*** DATA EXTRACT ***

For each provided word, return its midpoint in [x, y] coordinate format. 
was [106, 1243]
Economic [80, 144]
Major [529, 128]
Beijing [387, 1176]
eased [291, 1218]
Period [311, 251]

***

WHAT THE TASK ASKS
Please extract every line of the records above and copy each one out unchanged.

EXERCISE RESPONSE
For each provided word, return its midpoint in [x, y] coordinate format. 
was [106, 1243]
Economic [80, 144]
Major [529, 128]
Beijing [387, 1176]
eased [291, 1218]
Period [311, 251]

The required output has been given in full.